Text and element pointing records:
--- --- ---
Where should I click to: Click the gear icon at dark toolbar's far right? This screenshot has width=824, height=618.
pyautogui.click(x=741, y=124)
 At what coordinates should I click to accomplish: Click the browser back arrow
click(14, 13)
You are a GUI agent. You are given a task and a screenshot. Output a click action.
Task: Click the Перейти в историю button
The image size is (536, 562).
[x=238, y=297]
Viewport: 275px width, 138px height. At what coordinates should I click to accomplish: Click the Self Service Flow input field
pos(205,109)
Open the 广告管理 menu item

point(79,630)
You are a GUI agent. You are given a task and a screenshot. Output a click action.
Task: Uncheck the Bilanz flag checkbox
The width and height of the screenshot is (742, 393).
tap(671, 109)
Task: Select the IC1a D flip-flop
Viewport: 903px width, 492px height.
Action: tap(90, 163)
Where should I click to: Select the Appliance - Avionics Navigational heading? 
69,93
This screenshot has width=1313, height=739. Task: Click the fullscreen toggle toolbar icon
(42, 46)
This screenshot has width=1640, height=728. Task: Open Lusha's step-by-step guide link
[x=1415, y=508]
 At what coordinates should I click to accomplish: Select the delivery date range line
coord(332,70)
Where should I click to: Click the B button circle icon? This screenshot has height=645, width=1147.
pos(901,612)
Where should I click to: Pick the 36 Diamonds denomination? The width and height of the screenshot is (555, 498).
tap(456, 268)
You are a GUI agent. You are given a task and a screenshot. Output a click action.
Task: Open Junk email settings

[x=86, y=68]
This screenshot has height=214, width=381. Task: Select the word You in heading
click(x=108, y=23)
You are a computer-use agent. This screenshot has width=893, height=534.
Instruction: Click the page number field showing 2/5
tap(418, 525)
--- --- ---
> _WORK TO DO_:
Extract each line from the entries above that contains the word "icon".

> _SOLVED PROBLEM_:
Where should I click to: Click the gear icon at dark toolbar's far right? This screenshot has width=824, height=618.
This screenshot has width=1313, height=739. Task: Click the fullscreen toggle toolbar icon
Where should I click to: Click the B button circle icon? This screenshot has height=645, width=1147.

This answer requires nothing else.